▶ _Exercise goal_
Which lines below contain the word "left"? Copy each of them.

+ + + +

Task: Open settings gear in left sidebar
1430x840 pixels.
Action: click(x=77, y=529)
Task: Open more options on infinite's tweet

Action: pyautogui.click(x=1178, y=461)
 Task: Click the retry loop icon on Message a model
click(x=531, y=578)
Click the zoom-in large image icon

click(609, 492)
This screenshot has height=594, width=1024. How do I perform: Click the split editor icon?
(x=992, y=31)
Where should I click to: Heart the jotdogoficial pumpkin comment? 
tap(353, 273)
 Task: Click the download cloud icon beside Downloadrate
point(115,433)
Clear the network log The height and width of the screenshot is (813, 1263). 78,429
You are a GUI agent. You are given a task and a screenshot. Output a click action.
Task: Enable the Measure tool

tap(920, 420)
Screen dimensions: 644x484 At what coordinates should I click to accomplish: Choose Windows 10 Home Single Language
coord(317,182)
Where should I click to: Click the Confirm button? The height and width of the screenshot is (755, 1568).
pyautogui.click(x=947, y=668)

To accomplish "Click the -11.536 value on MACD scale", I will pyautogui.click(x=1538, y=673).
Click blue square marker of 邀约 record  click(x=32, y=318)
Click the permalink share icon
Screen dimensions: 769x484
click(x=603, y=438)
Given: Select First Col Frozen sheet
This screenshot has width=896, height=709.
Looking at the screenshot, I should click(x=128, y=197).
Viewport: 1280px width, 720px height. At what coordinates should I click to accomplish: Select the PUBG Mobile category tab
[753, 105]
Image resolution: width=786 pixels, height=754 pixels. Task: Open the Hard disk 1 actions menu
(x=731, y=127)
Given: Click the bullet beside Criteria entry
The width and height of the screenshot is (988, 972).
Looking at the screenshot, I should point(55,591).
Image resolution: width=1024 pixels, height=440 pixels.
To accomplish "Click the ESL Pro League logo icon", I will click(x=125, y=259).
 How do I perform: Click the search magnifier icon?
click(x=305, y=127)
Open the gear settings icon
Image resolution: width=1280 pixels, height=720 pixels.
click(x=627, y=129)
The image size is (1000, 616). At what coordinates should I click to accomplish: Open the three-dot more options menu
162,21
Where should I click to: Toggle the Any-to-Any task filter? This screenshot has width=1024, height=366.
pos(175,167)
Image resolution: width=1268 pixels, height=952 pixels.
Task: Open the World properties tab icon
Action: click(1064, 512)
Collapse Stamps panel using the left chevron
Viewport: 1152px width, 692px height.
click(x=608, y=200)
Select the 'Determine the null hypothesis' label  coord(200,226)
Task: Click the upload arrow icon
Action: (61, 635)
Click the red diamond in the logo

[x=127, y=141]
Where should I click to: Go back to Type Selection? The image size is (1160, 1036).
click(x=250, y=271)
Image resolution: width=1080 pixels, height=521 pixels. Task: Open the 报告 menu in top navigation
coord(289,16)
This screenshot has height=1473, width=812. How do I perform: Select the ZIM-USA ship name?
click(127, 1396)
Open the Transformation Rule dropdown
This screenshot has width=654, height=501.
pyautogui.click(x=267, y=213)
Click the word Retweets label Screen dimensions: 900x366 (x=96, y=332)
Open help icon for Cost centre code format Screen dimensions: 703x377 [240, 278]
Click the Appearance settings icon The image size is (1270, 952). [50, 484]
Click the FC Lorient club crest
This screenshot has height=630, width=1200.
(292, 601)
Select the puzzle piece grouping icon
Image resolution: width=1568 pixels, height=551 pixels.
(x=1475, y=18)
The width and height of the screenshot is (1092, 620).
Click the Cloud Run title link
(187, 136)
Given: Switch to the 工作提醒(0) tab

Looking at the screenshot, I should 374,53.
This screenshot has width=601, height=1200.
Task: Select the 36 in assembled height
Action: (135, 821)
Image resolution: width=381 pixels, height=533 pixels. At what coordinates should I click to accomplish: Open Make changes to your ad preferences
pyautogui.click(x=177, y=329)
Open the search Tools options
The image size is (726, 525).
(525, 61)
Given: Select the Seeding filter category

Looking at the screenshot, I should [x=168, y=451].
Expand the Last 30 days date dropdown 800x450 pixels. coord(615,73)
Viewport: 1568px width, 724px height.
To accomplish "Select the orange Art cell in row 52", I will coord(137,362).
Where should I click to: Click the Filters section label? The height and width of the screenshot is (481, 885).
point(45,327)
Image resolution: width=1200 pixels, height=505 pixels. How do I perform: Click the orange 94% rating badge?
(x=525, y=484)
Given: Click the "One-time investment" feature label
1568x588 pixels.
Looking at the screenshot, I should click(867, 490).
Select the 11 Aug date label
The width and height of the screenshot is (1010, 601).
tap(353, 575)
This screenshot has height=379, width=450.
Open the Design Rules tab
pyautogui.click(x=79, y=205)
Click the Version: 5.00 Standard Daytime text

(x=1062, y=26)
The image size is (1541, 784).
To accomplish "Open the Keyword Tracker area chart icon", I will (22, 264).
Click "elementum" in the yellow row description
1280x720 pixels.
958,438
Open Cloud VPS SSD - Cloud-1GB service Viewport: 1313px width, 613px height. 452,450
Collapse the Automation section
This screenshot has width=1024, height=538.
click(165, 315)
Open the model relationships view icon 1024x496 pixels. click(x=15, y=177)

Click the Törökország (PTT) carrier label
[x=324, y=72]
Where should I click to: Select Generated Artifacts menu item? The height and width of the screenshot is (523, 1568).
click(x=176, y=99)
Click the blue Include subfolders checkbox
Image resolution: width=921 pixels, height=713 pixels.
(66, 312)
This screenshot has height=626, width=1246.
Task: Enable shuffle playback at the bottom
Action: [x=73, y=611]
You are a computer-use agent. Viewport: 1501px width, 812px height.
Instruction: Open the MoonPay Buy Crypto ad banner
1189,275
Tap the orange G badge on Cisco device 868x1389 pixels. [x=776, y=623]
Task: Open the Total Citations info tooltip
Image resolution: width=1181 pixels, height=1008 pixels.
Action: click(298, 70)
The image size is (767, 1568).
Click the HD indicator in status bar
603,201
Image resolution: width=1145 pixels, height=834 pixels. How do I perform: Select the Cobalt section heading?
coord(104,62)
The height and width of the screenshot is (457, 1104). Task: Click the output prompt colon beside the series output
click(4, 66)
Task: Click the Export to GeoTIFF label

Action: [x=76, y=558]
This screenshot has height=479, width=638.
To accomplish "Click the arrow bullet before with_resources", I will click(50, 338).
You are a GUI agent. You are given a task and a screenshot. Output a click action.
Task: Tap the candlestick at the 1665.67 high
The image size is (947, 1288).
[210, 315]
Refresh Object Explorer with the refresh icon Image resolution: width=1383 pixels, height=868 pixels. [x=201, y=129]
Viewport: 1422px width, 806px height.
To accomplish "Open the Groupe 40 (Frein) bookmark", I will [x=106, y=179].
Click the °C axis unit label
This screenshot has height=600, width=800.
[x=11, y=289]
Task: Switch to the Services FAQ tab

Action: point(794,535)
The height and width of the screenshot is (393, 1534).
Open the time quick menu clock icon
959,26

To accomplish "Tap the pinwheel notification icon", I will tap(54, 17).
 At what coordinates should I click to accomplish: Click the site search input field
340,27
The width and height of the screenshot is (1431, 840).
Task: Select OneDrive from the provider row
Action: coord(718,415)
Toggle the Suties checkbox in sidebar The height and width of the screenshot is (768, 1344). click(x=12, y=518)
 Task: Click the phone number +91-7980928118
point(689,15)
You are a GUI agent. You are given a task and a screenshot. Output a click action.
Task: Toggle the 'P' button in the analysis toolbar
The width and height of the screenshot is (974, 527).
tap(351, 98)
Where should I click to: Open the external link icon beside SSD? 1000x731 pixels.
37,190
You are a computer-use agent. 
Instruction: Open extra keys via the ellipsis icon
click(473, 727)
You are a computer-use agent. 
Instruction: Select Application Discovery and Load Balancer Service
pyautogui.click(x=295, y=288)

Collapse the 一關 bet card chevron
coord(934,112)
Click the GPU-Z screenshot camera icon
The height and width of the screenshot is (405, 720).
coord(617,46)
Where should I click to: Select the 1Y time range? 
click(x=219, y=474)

+ + + +

▶ _Completed task_
Task: Open settings gear in left sidebar
Collapse Stamps panel using the left chevron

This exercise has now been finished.